Stored records:
>>>>>
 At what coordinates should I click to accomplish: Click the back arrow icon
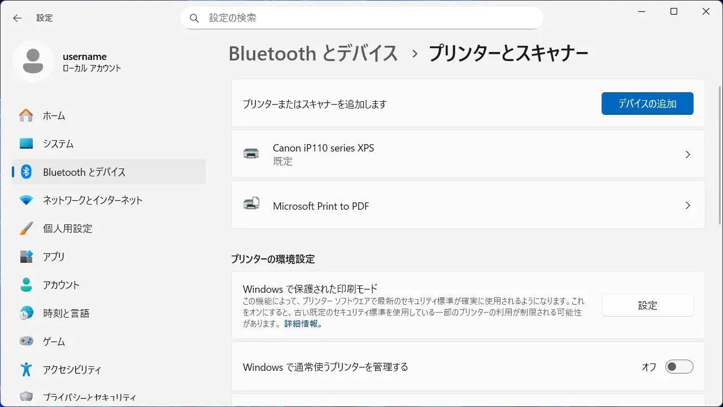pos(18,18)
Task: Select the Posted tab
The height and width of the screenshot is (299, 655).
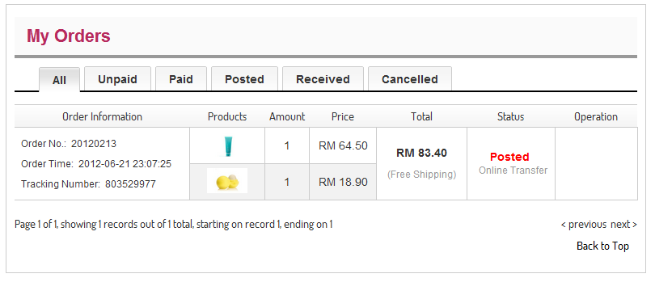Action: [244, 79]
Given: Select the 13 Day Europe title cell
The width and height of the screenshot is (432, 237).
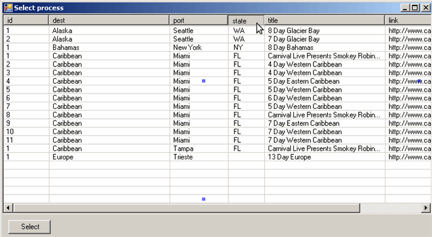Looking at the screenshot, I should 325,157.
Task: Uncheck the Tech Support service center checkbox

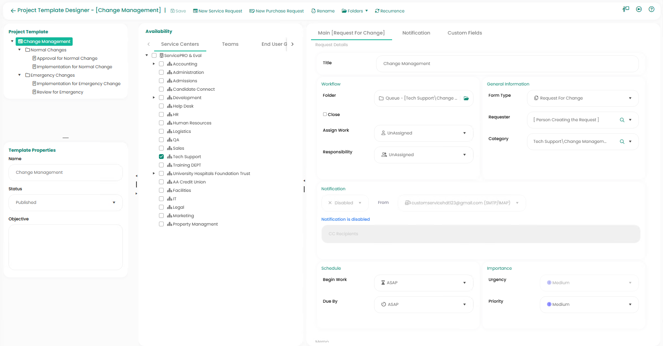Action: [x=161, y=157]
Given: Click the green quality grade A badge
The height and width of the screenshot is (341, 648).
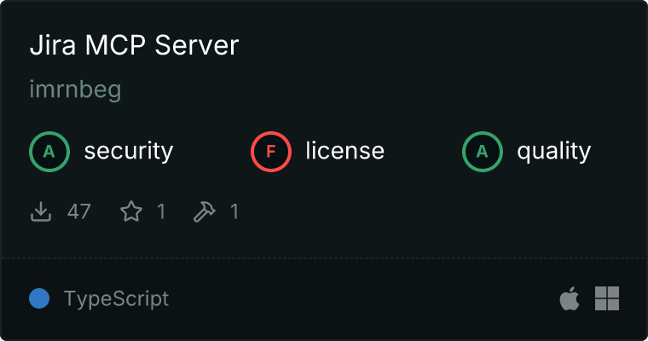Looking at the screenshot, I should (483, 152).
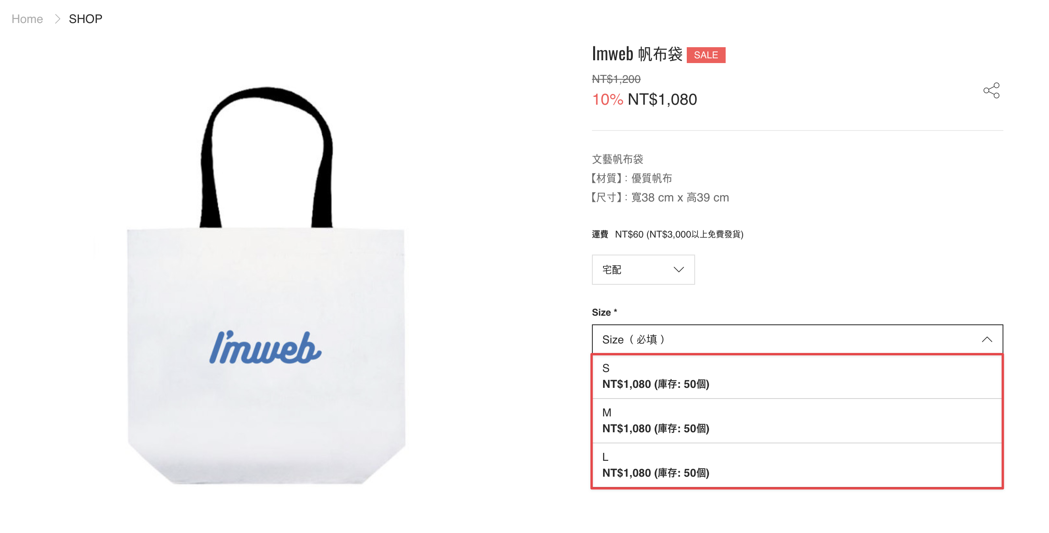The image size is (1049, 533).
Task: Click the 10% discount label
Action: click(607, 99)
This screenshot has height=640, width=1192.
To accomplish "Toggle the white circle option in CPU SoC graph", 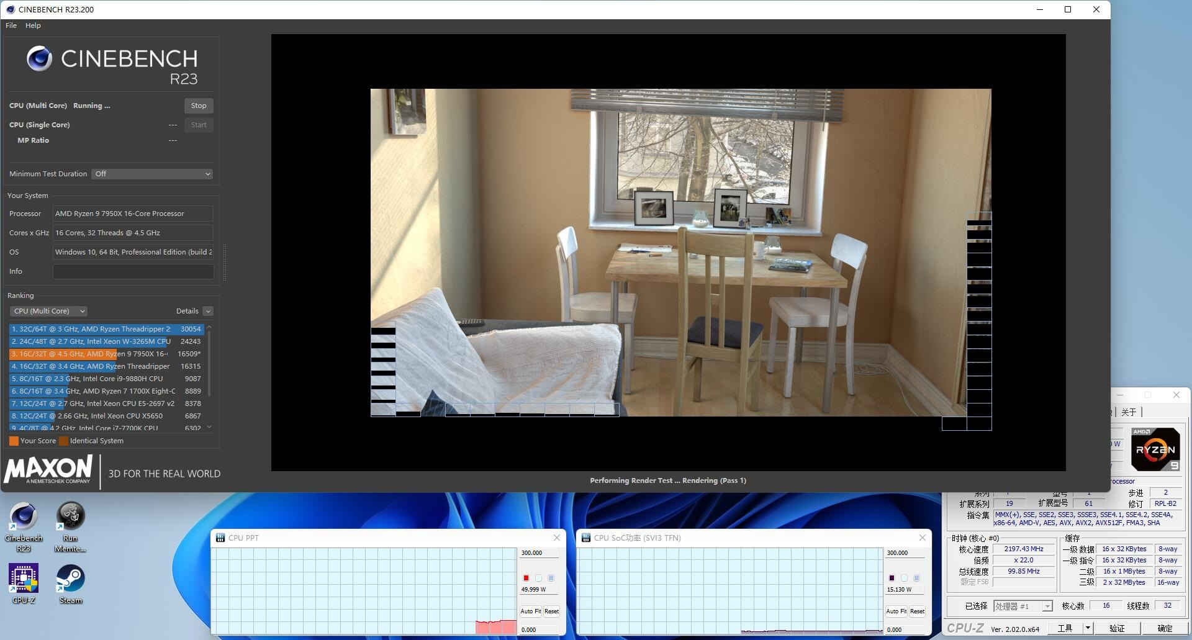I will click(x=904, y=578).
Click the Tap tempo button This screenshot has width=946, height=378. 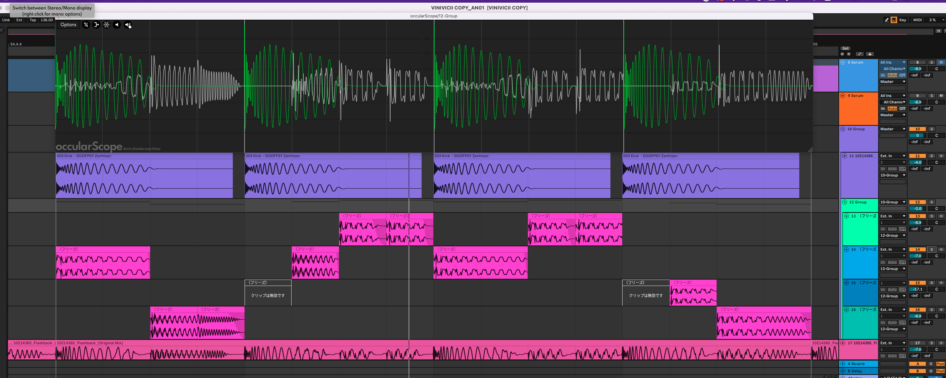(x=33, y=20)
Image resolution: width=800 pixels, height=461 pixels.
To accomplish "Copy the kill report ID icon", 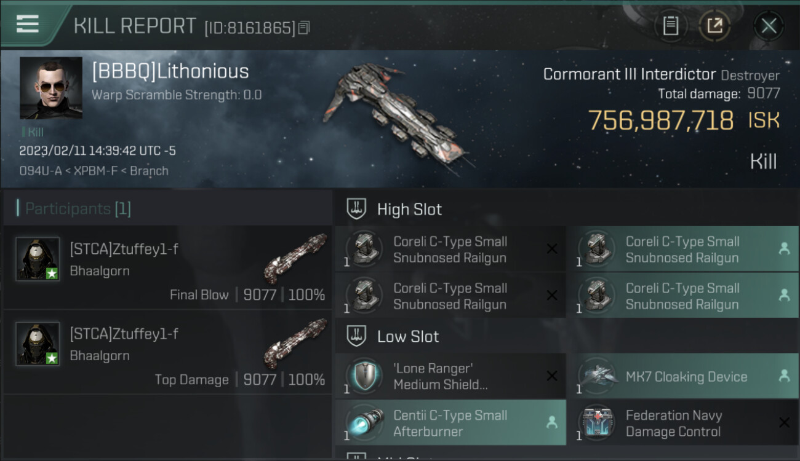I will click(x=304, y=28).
<<<<<
■ Activity: If a line of the entries holds the word "Given", copy it out.

■ Solution to the exercise:
Given: Select the 13 Day Europe title cell
Given: Click the green quality grade A badge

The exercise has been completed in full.